10x - x = 9.9999... - 0.9999...
9x = 9
x = 1
Another way would be to calculate the infinite sum (which is essentially the same thing as above):
0.999... = 9(1/10 + 1/100 + 1/1000 + 1/10000 + ...)
Let x = 1/10 + 1/100 + 1/1000 + ...
10x = 1 + 1/10 + 1/100 + 1/1000 + ...
9x = 1
x = 1/9
0.999... = 9(1/9) = 1
In fact, we can do this in any base for the above reasons.
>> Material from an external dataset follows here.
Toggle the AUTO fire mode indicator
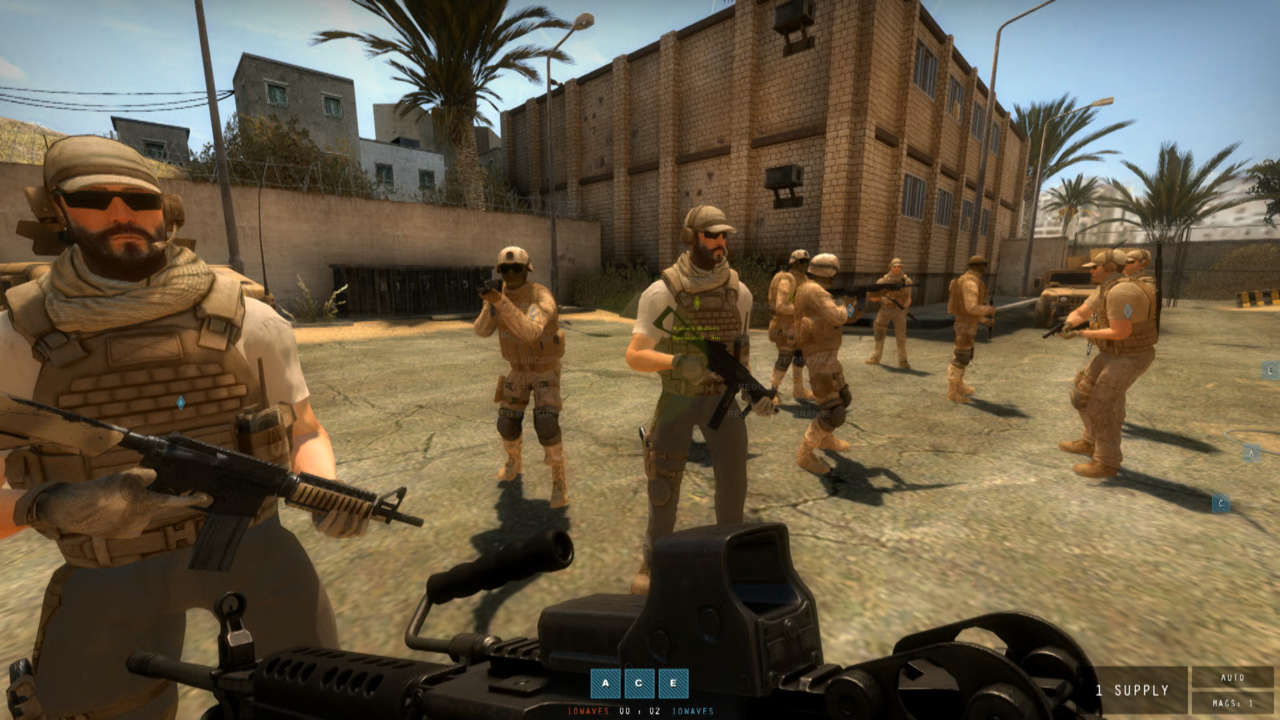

That is:
0.1111111... base 2 (binary) = 1
0.2222222... base 3 = 1
0.3333333... base 4 = 1
etc.
And because of this, we see that any terminating decimal can be rewritten as a repeating decimal:
0.25 = 0.249999999...
0.021 = 0.02099999...
0.9 = 0.8999999999...
etc.
2007-05-20 04:50:35 · answer #1 · answered by NSurveyor 4 · 4⤊ 1⤋
It equals exactly one. Anyone that believes otherwise will learn why it is true after learning about infinite geometric series as early as high school. The source link demonstrates several ways to look at it.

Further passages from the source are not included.